[Required action] The entries must be restated exactly as written.

%%

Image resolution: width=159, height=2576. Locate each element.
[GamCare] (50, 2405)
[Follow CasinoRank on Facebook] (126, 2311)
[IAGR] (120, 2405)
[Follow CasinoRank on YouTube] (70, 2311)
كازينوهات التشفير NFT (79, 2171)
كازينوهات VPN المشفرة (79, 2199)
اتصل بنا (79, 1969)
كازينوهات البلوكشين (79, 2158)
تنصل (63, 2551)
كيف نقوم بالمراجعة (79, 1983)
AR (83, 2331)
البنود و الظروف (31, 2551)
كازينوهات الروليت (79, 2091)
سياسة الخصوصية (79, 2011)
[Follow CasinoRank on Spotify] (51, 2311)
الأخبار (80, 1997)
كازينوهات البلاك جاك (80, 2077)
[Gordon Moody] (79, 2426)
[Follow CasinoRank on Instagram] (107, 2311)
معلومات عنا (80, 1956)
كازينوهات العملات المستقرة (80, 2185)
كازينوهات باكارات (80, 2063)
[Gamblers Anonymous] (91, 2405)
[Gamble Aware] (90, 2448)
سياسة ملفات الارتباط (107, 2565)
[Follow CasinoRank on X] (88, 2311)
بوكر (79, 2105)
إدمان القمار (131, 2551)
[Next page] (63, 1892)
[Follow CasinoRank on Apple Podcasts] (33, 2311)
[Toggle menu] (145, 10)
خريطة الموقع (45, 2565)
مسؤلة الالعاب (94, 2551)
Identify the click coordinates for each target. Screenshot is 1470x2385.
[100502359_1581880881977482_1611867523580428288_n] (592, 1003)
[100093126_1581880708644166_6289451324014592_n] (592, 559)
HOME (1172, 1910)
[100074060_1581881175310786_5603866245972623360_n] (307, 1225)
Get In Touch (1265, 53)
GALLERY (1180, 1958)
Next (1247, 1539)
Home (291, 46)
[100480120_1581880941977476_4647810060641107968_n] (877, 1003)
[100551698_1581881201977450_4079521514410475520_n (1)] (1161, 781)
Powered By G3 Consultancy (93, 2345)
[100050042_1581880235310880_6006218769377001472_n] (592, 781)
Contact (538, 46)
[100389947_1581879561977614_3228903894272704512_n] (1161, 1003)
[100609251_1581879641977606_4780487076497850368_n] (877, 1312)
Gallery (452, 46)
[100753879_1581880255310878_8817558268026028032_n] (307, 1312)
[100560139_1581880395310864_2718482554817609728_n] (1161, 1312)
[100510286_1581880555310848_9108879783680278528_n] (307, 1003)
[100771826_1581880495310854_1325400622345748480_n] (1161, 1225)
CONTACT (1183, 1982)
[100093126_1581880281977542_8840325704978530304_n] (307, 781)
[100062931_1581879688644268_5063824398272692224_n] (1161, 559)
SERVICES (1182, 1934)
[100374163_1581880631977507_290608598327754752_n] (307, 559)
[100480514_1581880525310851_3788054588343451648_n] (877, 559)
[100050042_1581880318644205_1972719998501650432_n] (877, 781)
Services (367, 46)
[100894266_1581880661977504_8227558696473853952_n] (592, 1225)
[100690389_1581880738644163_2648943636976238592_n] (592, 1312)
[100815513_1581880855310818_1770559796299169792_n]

%%

[Result for this exercise]
Image resolution: width=159, height=2576. Locate each element.
[GamCare] (50, 2405)
[Follow CasinoRank on Facebook] (126, 2311)
[IAGR] (120, 2405)
[Follow CasinoRank on YouTube] (70, 2311)
كازينوهات التشفير NFT (79, 2171)
كازينوهات VPN المشفرة (79, 2199)
اتصل بنا (79, 1969)
كازينوهات البلوكشين (79, 2158)
تنصل (63, 2551)
كيف نقوم بالمراجعة (79, 1983)
AR (83, 2331)
البنود و الظروف (31, 2551)
كازينوهات الروليت (79, 2091)
سياسة الخصوصية (79, 2011)
[Follow CasinoRank on Spotify] (51, 2311)
الأخبار (80, 1997)
كازينوهات البلاك جاك (80, 2077)
[Gordon Moody] (79, 2426)
[Follow CasinoRank on Instagram] (107, 2311)
معلومات عنا (80, 1956)
كازينوهات العملات المستقرة (80, 2185)
كازينوهات باكارات (80, 2063)
[Gamblers Anonymous] (91, 2405)
[Gamble Aware] (90, 2448)
سياسة ملفات الارتباط (107, 2565)
[Follow CasinoRank on X] (88, 2311)
بوكر (79, 2105)
إدمان القمار (131, 2551)
[Next page] (63, 1892)
[Follow CasinoRank on Apple Podcasts] (33, 2311)
[Toggle menu] (145, 10)
خريطة الموقع (45, 2565)
مسؤلة الالعاب (94, 2551)
Identify the click coordinates for each target. Screenshot is 1470x2385.
[100502359_1581880881977482_1611867523580428288_n] (592, 1003)
[100093126_1581880708644166_6289451324014592_n] (592, 559)
HOME (1172, 1910)
[100074060_1581881175310786_5603866245972623360_n] (307, 1225)
Get In Touch (1265, 53)
GALLERY (1180, 1958)
Next (1247, 1539)
Home (291, 46)
[100480120_1581880941977476_4647810060641107968_n] (877, 1003)
[100551698_1581881201977450_4079521514410475520_n (1)] (1161, 781)
Powered By G3 Consultancy (93, 2345)
[100050042_1581880235310880_6006218769377001472_n] (592, 781)
Contact (538, 46)
[100389947_1581879561977614_3228903894272704512_n] (1161, 1003)
[100609251_1581879641977606_4780487076497850368_n] (877, 1312)
Gallery (452, 46)
[100753879_1581880255310878_8817558268026028032_n] (307, 1312)
[100560139_1581880395310864_2718482554817609728_n] (1161, 1312)
[100510286_1581880555310848_9108879783680278528_n] (307, 1003)
[100771826_1581880495310854_1325400622345748480_n] (1161, 1225)
CONTACT (1183, 1982)
[100093126_1581880281977542_8840325704978530304_n] (307, 781)
[100062931_1581879688644268_5063824398272692224_n] (1161, 559)
SERVICES (1182, 1934)
[100374163_1581880631977507_290608598327754752_n] (307, 559)
[100480514_1581880525310851_3788054588343451648_n] (877, 559)
[100050042_1581880318644205_1972719998501650432_n] (877, 781)
Services (367, 46)
[100894266_1581880661977504_8227558696473853952_n] (592, 1225)
[100690389_1581880738644163_2648943636976238592_n] (592, 1312)
[100815513_1581880855310818_1770559796299169792_n]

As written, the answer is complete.